= HOW TO COMPLETE THIS TASK =
Leaving out all pictures, return exactly the lines from the one that contains "Where should I click to: Select" through the end of the data below.

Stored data
■ ■ ■

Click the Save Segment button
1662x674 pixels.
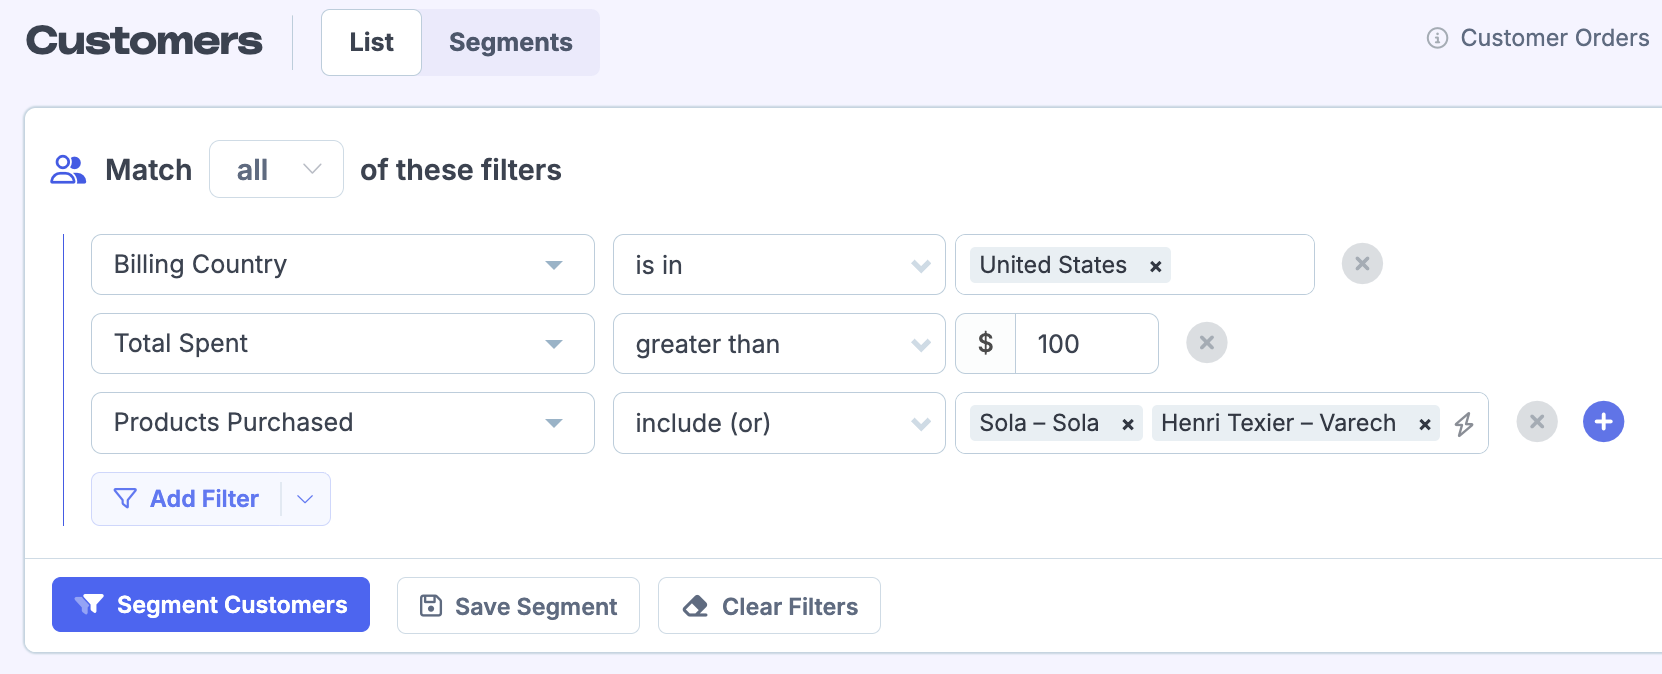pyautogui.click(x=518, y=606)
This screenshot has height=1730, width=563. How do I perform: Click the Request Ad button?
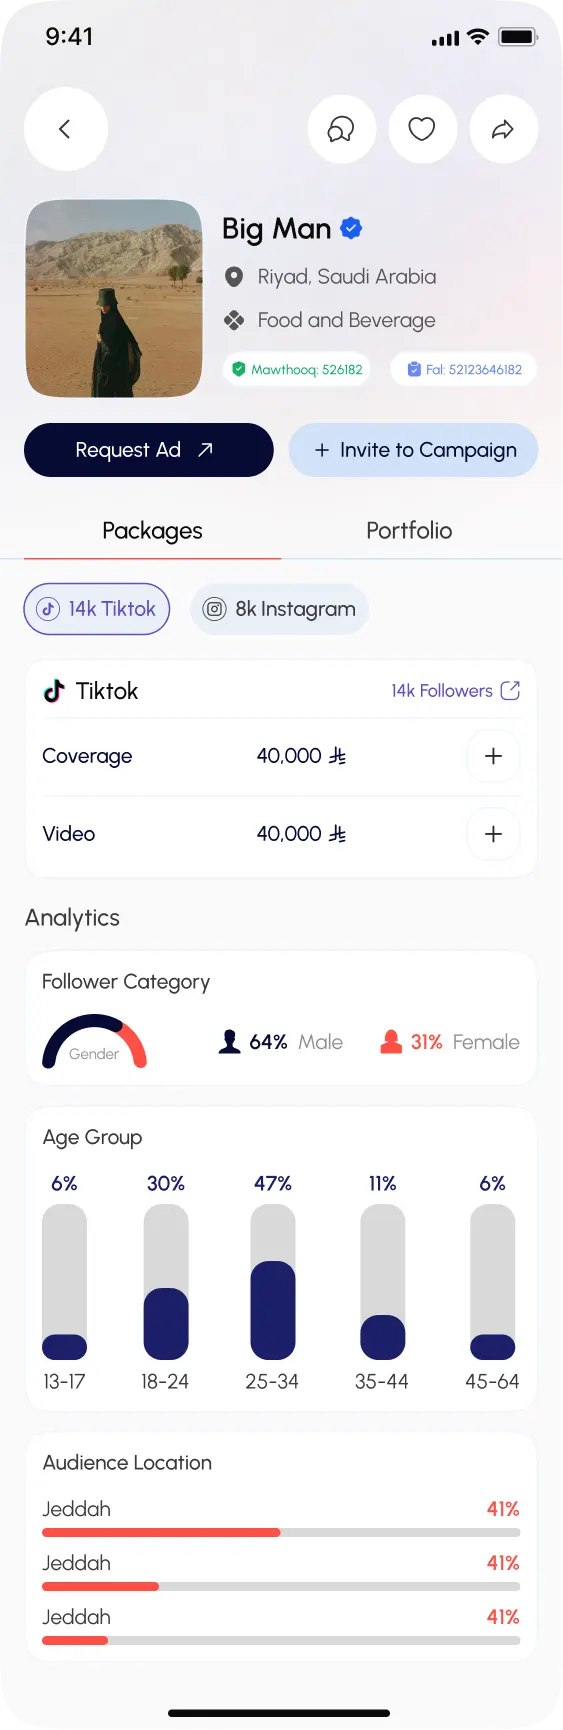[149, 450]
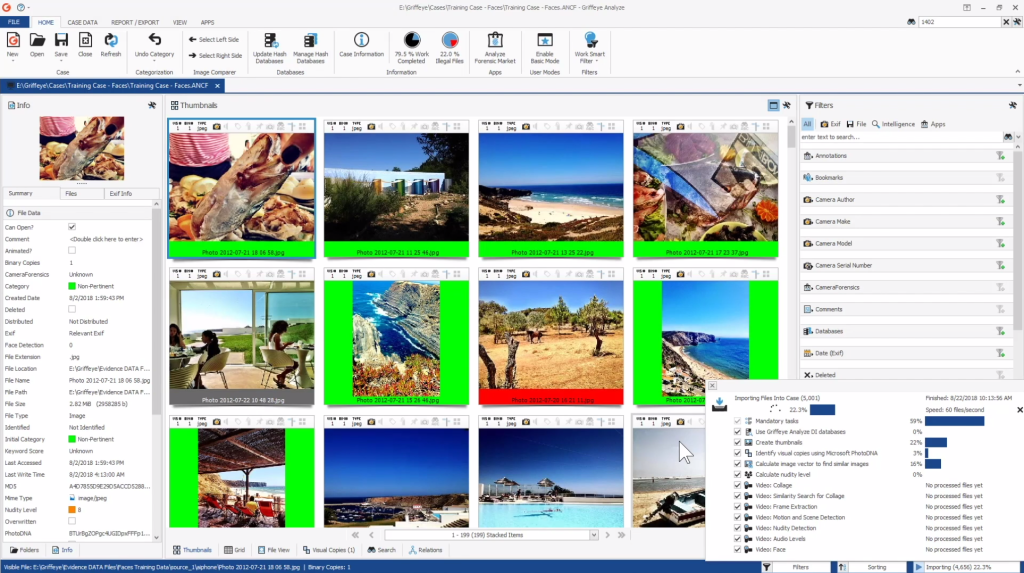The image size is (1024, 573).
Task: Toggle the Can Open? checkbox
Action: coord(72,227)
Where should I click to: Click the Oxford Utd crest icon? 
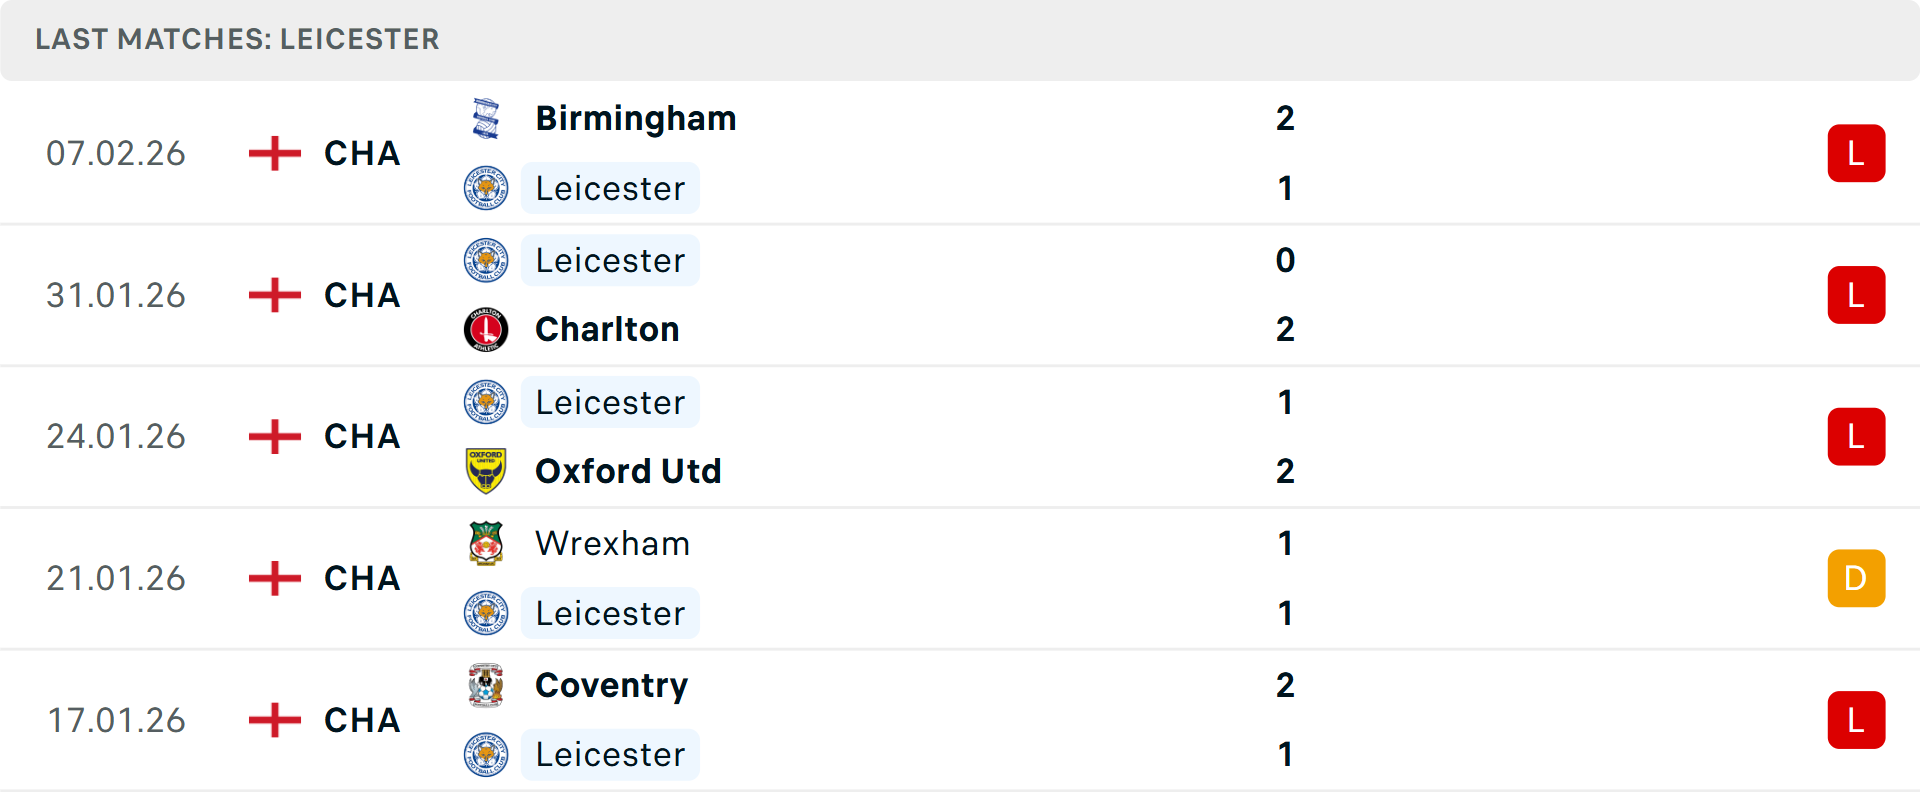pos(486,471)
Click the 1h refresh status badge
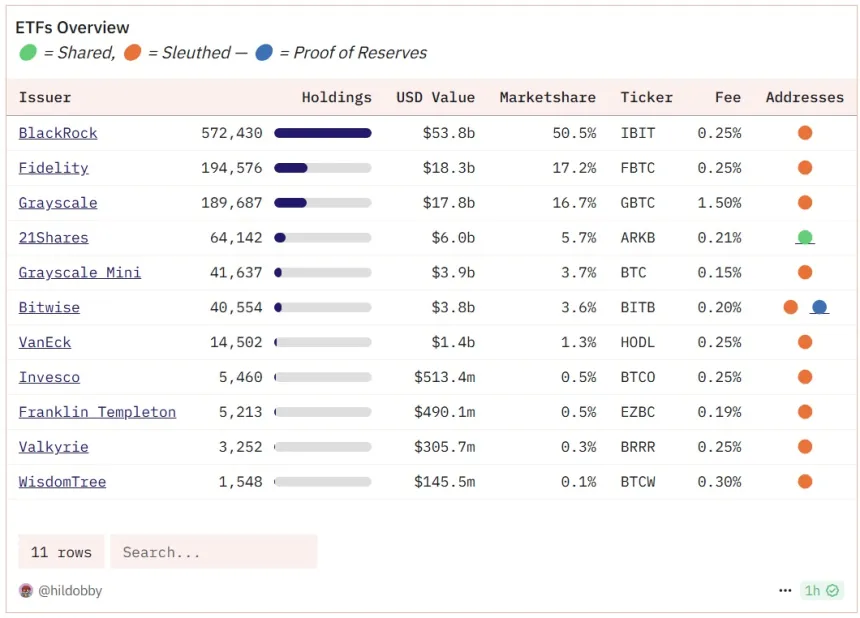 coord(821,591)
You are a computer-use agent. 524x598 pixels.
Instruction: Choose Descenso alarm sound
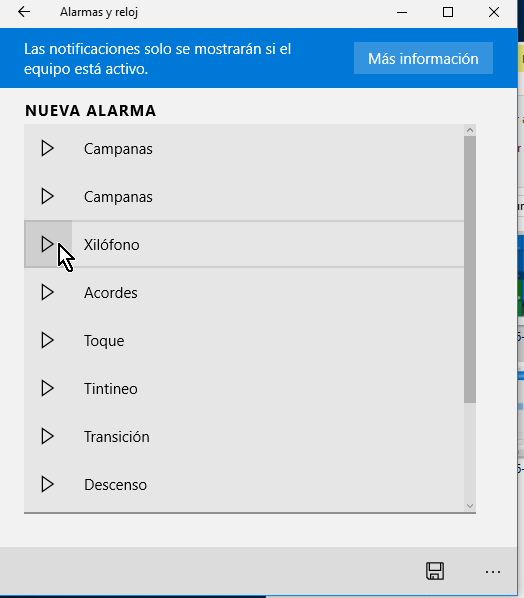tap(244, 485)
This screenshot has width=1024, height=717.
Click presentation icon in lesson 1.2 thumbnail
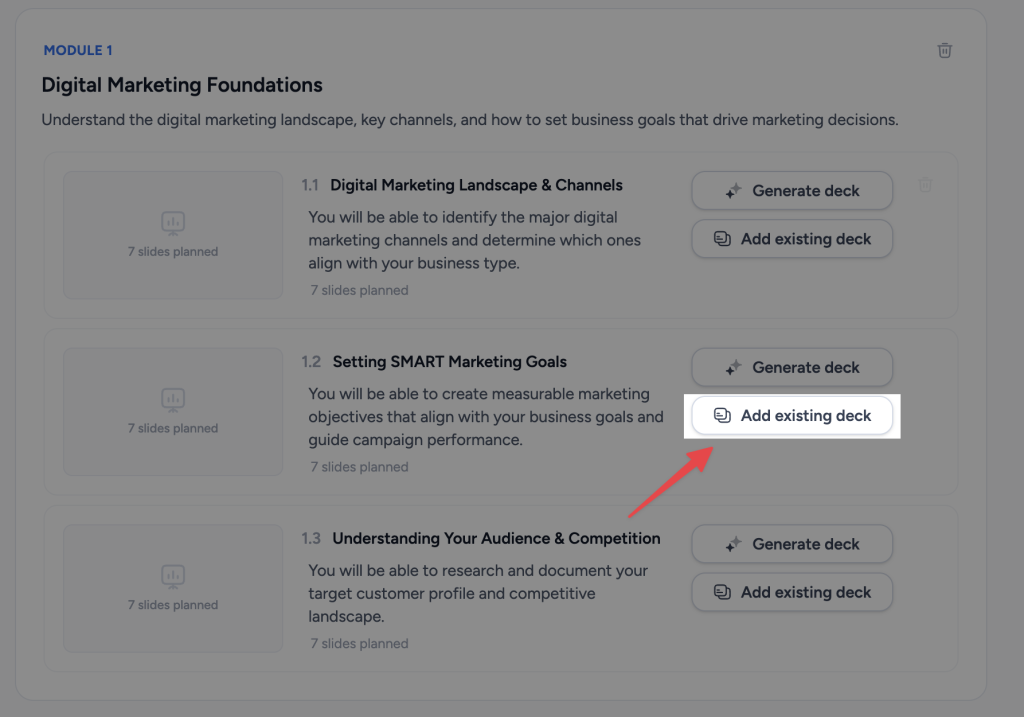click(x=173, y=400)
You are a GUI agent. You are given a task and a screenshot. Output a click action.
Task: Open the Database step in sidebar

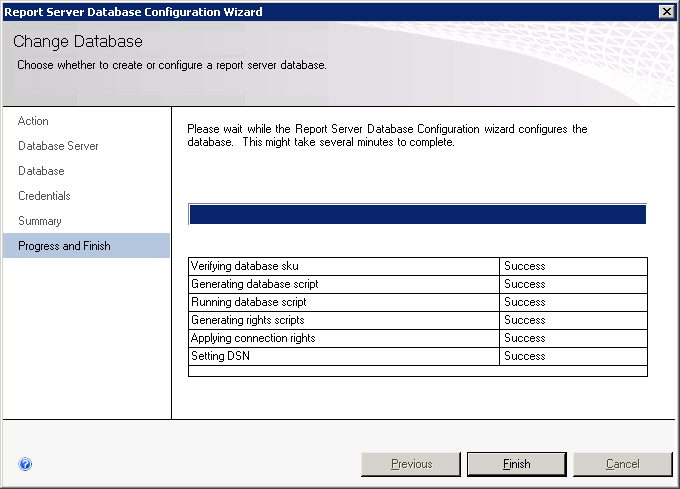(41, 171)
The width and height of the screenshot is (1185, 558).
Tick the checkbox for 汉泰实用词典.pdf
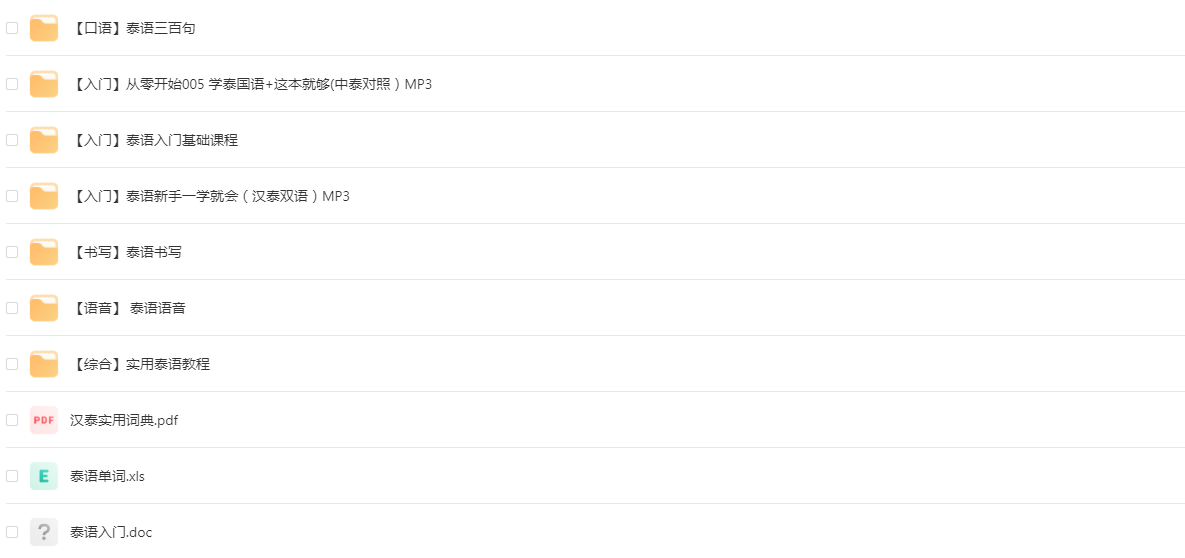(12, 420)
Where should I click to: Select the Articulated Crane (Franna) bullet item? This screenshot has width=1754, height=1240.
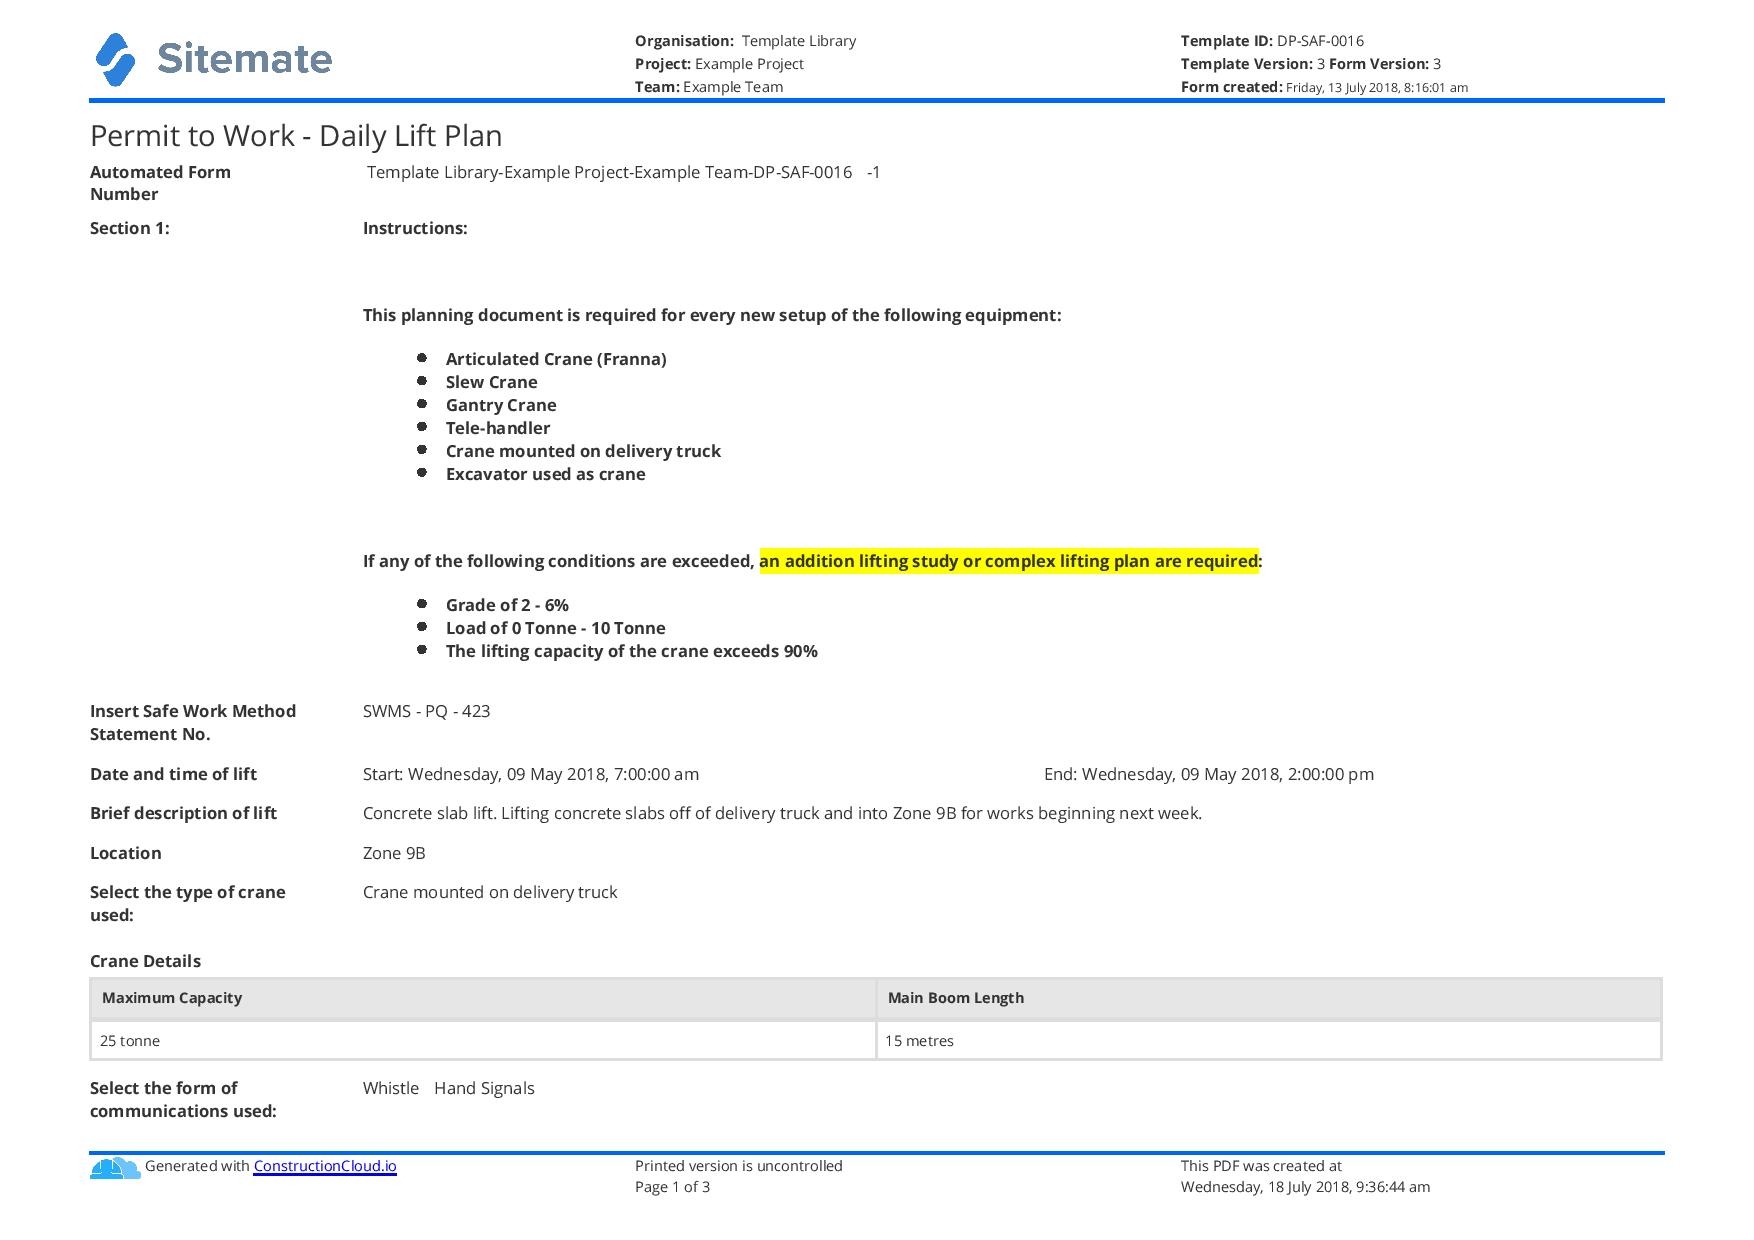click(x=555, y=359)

■ ■ ■

= ANSWER SPACE =
Where should I click to: Select the Articulated Crane (Franna) bullet item? This screenshot has width=1754, height=1240.
click(x=555, y=359)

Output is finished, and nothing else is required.